Go through the entries below. Copy out every line that contains "input".
[[ Material for the task open ]]
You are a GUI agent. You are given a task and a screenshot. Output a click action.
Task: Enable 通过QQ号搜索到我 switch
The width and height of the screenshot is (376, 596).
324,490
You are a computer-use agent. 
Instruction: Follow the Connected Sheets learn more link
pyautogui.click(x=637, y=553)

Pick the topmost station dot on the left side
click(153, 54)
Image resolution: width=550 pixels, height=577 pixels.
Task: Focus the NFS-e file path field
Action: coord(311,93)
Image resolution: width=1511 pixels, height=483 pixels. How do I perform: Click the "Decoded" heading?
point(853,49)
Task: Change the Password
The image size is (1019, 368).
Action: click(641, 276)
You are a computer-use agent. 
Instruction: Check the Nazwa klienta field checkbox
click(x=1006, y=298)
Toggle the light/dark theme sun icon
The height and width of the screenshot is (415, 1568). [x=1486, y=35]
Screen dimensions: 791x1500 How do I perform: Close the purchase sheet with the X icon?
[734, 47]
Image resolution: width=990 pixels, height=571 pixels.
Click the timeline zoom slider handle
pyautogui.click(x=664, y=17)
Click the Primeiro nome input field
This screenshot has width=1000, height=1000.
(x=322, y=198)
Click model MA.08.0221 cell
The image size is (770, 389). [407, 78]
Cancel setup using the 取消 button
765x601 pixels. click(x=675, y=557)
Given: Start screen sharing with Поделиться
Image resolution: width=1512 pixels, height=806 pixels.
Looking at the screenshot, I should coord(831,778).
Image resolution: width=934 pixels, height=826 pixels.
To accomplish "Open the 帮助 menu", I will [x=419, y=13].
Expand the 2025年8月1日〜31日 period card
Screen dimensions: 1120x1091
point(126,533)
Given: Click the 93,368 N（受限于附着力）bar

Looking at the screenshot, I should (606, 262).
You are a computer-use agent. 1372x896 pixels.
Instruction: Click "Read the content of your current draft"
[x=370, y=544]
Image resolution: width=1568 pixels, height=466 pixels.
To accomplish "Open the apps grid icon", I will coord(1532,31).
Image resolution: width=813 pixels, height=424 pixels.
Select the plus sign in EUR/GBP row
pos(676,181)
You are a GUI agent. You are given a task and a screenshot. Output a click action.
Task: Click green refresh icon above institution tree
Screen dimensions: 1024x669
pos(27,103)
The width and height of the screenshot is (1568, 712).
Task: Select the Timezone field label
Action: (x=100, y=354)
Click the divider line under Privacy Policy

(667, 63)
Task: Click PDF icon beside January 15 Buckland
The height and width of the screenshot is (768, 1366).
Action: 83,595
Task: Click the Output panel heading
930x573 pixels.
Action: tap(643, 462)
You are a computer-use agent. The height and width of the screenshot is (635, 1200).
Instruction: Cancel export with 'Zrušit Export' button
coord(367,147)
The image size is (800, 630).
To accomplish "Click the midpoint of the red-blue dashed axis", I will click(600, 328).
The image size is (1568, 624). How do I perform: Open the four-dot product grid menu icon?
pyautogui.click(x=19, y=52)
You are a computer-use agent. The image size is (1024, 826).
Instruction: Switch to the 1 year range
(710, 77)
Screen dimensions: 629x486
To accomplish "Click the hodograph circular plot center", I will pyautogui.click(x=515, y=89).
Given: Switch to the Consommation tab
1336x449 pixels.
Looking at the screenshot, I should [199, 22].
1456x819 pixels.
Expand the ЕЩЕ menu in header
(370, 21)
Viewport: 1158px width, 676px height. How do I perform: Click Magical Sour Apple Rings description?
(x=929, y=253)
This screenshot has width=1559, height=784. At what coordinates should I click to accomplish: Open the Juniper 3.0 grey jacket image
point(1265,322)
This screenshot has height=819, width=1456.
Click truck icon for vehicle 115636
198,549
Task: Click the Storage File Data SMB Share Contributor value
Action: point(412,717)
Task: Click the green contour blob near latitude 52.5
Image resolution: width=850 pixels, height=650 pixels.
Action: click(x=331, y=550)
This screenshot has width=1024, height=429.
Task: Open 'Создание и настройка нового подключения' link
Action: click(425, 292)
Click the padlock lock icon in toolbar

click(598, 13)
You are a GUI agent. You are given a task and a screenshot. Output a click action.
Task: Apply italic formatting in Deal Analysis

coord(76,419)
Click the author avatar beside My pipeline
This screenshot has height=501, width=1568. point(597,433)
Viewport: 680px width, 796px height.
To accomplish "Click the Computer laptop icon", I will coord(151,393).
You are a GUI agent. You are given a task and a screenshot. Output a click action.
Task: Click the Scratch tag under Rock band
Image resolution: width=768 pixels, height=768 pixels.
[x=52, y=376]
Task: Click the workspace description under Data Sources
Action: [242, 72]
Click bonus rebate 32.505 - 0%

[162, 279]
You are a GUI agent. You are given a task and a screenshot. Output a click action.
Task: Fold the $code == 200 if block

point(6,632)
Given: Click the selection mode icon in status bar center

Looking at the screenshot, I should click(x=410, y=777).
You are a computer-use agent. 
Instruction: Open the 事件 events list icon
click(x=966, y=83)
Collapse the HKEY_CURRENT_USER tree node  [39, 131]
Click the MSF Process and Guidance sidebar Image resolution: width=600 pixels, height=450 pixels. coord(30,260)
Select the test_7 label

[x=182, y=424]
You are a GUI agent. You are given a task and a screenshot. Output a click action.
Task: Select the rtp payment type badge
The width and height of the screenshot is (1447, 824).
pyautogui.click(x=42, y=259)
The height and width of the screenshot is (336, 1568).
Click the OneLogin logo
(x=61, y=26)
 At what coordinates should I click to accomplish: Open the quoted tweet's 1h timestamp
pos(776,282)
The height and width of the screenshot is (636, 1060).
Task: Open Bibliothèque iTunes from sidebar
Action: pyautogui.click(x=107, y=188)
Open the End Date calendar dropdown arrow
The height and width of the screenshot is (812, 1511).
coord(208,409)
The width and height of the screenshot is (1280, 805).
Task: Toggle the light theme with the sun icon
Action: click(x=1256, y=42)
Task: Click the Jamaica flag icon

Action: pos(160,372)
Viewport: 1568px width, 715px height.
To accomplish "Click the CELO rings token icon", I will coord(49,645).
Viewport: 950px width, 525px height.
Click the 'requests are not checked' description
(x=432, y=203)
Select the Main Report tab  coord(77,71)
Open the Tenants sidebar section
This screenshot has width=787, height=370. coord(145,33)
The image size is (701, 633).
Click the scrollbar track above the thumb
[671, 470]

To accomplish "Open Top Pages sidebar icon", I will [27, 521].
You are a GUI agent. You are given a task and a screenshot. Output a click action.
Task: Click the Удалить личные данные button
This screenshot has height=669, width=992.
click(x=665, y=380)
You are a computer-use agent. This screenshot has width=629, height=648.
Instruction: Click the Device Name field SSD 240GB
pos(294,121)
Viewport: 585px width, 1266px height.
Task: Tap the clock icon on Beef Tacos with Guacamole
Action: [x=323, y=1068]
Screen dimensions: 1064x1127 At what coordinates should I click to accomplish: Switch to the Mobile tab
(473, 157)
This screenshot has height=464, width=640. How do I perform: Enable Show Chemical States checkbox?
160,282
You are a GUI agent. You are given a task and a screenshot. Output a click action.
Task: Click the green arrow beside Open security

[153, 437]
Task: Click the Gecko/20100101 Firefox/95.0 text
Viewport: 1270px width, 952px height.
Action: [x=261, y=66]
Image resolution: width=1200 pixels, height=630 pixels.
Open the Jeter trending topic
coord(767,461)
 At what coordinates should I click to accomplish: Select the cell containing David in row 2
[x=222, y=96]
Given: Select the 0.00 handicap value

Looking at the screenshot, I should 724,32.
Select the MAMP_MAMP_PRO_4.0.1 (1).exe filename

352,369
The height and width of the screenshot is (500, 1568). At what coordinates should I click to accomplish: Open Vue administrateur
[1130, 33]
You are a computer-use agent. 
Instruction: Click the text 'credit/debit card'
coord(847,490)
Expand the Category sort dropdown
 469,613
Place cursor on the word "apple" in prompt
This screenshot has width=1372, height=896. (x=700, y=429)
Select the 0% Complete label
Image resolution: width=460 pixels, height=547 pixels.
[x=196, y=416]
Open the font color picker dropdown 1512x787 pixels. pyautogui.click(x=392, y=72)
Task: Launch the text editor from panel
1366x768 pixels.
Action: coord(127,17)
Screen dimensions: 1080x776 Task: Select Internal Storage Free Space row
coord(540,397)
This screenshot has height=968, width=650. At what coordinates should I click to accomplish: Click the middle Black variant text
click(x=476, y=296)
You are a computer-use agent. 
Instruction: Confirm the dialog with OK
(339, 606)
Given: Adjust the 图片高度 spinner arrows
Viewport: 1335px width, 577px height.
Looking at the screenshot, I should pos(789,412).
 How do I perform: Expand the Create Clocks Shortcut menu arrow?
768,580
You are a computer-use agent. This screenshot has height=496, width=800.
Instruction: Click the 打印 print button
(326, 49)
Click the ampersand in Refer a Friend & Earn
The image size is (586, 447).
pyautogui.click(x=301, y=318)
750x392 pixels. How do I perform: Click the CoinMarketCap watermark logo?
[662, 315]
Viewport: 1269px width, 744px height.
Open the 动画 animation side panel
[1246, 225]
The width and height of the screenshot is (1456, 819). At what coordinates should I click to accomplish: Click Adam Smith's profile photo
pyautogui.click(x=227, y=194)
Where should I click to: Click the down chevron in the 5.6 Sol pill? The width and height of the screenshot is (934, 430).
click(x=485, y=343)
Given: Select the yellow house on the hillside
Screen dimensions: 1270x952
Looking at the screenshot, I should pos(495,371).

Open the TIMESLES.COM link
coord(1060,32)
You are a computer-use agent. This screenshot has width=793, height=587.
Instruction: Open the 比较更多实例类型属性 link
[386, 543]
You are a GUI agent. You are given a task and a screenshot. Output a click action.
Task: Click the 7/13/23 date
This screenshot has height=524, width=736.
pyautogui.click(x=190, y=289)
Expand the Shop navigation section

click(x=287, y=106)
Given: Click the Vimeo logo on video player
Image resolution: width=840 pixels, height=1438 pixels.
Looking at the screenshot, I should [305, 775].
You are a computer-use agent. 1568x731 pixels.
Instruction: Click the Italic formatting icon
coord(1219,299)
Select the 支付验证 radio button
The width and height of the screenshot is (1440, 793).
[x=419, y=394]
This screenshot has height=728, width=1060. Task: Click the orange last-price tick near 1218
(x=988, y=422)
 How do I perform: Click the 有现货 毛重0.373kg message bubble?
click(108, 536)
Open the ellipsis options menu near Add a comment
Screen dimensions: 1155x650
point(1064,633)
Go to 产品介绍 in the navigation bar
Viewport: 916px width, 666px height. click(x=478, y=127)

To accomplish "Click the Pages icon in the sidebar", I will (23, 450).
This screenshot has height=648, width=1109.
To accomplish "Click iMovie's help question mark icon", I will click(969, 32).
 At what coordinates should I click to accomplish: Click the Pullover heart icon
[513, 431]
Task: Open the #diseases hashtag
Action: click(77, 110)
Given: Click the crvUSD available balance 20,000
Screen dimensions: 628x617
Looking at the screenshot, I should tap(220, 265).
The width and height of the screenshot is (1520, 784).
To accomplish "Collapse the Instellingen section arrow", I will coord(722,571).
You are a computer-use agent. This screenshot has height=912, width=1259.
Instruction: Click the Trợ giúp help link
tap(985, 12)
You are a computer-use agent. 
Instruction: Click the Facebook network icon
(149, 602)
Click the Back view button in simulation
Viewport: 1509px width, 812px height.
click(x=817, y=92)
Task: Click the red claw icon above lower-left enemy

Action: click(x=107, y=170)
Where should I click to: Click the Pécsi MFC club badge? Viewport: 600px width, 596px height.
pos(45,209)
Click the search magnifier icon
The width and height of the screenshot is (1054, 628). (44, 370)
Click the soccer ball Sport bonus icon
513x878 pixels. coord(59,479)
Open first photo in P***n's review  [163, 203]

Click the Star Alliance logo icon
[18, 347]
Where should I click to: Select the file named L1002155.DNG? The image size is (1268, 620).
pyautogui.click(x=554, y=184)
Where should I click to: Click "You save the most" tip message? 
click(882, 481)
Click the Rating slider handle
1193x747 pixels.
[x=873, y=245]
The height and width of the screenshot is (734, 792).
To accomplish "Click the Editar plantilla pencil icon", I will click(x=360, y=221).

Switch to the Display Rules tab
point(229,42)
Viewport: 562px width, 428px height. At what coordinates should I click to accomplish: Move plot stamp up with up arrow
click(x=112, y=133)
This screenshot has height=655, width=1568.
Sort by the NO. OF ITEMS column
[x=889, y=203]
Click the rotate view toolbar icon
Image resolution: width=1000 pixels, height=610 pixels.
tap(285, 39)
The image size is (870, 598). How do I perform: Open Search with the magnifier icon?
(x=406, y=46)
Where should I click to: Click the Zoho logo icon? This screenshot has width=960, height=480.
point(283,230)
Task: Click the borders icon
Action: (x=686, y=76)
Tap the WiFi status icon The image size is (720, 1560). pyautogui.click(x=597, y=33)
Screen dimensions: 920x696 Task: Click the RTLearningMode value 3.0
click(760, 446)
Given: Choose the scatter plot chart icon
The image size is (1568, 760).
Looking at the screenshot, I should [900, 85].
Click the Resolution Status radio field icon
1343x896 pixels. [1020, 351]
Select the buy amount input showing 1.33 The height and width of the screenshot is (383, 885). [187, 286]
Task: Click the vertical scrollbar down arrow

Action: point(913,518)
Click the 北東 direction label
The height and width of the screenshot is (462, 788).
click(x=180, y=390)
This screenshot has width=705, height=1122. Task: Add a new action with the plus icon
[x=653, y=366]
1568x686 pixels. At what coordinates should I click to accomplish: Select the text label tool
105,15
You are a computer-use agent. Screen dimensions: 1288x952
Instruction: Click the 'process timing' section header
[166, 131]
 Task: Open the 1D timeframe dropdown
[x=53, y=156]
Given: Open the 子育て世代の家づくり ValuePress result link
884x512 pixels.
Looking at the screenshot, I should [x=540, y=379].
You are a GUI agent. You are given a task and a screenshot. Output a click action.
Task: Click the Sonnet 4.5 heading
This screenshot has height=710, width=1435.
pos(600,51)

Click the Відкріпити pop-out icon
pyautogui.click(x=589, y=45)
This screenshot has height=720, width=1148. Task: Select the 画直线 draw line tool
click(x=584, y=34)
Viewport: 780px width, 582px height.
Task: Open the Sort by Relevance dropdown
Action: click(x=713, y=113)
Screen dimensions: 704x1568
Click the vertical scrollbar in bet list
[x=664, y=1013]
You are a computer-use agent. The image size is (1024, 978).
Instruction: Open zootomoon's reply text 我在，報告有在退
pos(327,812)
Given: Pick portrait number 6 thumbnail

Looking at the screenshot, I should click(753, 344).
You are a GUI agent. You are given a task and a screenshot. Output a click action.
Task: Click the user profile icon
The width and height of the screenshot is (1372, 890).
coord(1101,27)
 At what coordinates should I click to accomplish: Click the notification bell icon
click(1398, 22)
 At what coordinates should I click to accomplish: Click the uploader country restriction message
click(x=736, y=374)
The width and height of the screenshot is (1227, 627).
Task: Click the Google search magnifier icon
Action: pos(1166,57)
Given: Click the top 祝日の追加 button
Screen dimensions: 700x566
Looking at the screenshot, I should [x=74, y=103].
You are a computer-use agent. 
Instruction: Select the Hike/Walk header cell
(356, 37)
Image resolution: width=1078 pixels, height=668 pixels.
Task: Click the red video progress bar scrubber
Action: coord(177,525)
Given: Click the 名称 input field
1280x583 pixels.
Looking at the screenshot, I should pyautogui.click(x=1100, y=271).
[[ Material for the task closed ]]
Solution to this problem
Click the Primeiro nome input field
Select the buy amount input showing 1.33 The height and width of the screenshot is (383, 885). [187, 286]
Given: Click the 名称 input field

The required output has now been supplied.